Is the connection of clean energy generation to the electrical grid the biggest obstacle to combating climate change?

Why is it so difficult to connect clean energy generation to the electrical grid? Why is it so expensive? Is there a better way?

These are questions asked everyday by so many in the renewable energy game, and explored in this article from Steve Hanley and CleanTechnica.

Clean energy generation to the electric grid has many challenges.

Clean energy generation to the electric grid has many challenges.

Renewable Energy & Missed Connections — It’s All About The Electrical Grid

America is deep into a campaign to make renewable energy the principle source of electricity for the entire country. Doing so is essential to lowering the amount of carbon dioxide being added to the atmosphere every year by generating plants powered by fossil fuels — primarily coal and natural gas. Here at CleanTechnica, we are bombarded daily with press releases trumpeting new wind and solar developments all across the country and offshore.

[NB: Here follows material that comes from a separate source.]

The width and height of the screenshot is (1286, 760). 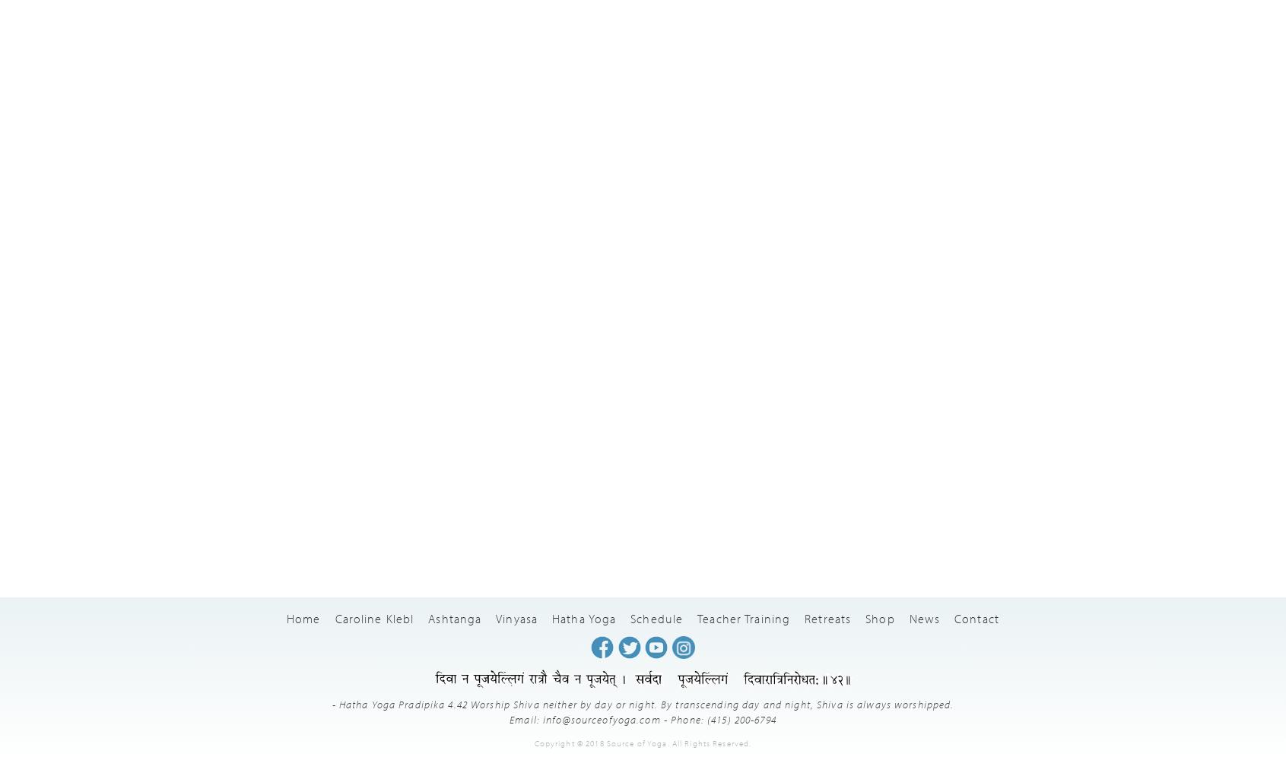 What do you see at coordinates (656, 617) in the screenshot?
I see `'Schedule'` at bounding box center [656, 617].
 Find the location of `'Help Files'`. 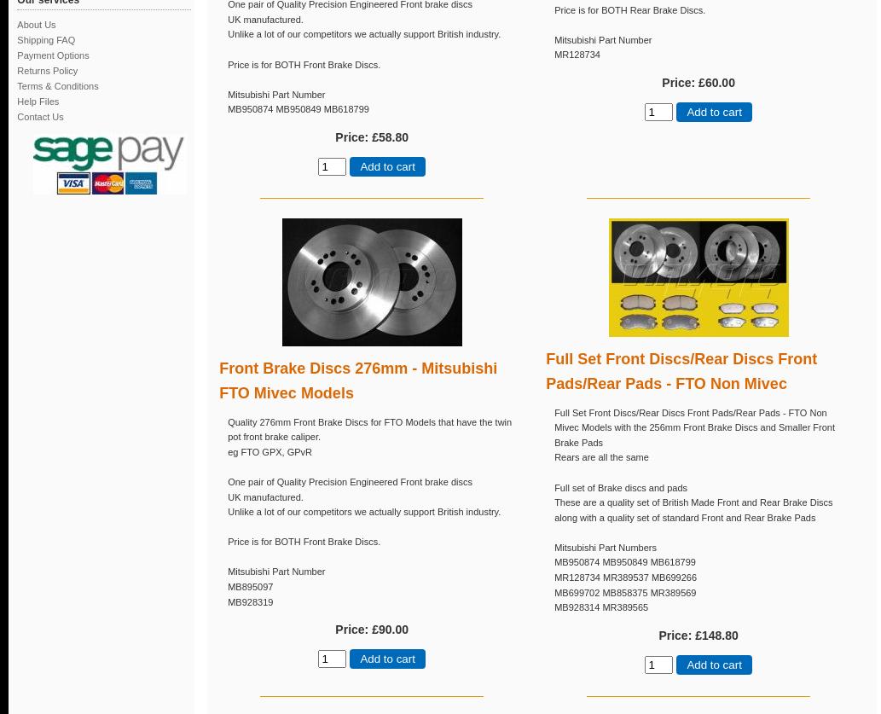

According to the Washington Post, there are at least 930 gigawatts of clean energy capacity and 420 gigawatts of storage waiting to be built in America today. In an interview with Energy Wire, Becca Jones-Albertus, the director of the Energy Department’s Solar Energy Technologies Office, says enthusiastically that within a few years, most of the solar panels America will need to reach its clean energy goals will be manufactured domestically, thanks to the huge policy push and incentives embodied in the Inflation Reduction Act.

There’s only one problem. Most of those pending renewable energy and battery storage products can’t get connected to the electrical grid, so they aren’t getting built fast enough. No one is going to buy all those American-made solar panels if those projects are put on hold or cancelled.

“It’s a huge problem,” David Gahl, executive director of the Solar and Storage Industries Institute, tells the Washington Post. “If we don’t make changes, we’re not going to meet state and federal targets for climate change.”